> [Exercise requirements]
A verbatim copy of the lines from the one with "The height and width of the screenshot is (428, 512)." through the final line below is required; print it and nothing else.

> [Materials provided]

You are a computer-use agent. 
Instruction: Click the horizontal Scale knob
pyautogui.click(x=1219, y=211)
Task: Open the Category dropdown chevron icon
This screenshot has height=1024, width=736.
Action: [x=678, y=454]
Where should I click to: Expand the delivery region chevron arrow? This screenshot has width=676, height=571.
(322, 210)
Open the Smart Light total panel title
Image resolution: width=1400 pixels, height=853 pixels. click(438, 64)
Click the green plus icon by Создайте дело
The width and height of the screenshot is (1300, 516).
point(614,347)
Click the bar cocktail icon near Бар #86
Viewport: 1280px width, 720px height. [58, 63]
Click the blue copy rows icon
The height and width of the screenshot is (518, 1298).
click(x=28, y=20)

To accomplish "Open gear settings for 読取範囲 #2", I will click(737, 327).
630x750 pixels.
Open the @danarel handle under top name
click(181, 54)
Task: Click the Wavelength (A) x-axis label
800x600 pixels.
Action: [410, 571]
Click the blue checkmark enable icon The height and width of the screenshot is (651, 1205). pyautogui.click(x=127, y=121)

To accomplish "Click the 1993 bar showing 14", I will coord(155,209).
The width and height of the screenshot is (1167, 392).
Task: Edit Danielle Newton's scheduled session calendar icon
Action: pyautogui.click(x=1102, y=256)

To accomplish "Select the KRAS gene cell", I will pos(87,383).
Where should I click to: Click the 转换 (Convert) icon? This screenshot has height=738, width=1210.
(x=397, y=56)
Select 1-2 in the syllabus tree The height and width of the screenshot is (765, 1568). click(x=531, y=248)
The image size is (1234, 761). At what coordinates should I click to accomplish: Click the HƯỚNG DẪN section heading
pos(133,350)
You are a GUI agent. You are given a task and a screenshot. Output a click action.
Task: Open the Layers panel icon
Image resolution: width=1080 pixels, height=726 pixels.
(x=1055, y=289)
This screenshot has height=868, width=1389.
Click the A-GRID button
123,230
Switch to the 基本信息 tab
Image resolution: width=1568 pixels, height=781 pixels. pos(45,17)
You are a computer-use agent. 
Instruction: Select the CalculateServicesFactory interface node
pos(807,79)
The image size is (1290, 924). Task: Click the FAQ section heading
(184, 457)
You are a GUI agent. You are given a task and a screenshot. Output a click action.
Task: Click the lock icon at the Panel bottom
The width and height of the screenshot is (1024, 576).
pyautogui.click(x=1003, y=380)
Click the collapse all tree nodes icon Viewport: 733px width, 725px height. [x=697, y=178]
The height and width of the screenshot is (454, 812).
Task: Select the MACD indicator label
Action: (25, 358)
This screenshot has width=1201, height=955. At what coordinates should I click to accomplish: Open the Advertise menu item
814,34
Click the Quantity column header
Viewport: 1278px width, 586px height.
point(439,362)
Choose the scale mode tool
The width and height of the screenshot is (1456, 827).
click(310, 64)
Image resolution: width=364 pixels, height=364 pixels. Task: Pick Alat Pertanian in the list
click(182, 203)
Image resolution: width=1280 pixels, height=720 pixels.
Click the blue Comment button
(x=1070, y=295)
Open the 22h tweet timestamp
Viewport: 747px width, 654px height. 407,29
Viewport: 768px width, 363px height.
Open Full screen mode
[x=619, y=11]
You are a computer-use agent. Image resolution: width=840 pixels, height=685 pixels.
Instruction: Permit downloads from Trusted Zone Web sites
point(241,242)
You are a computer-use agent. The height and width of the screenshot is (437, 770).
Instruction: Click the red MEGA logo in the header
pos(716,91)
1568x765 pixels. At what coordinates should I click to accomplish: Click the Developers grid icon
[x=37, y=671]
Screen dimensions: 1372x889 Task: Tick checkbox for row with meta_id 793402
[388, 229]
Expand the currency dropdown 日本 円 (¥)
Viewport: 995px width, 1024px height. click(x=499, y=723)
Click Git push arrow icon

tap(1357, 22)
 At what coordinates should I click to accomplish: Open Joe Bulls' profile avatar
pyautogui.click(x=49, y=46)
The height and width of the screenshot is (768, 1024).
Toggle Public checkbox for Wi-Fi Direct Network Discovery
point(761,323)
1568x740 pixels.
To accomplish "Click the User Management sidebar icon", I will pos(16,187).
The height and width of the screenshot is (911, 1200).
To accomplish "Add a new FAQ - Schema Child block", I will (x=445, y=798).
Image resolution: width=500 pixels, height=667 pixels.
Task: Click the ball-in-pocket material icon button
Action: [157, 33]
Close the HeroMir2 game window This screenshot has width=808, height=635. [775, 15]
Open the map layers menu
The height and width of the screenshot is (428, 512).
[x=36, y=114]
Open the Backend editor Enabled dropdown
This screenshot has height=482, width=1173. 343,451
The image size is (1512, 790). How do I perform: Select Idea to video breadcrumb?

> [Answer]
The height and width of the screenshot is (428, 512).
[x=36, y=114]
Open the Backend editor Enabled dropdown
This screenshot has height=482, width=1173. 343,451
The image size is (1512, 790). How do I perform: Select Idea to video breadcrumb?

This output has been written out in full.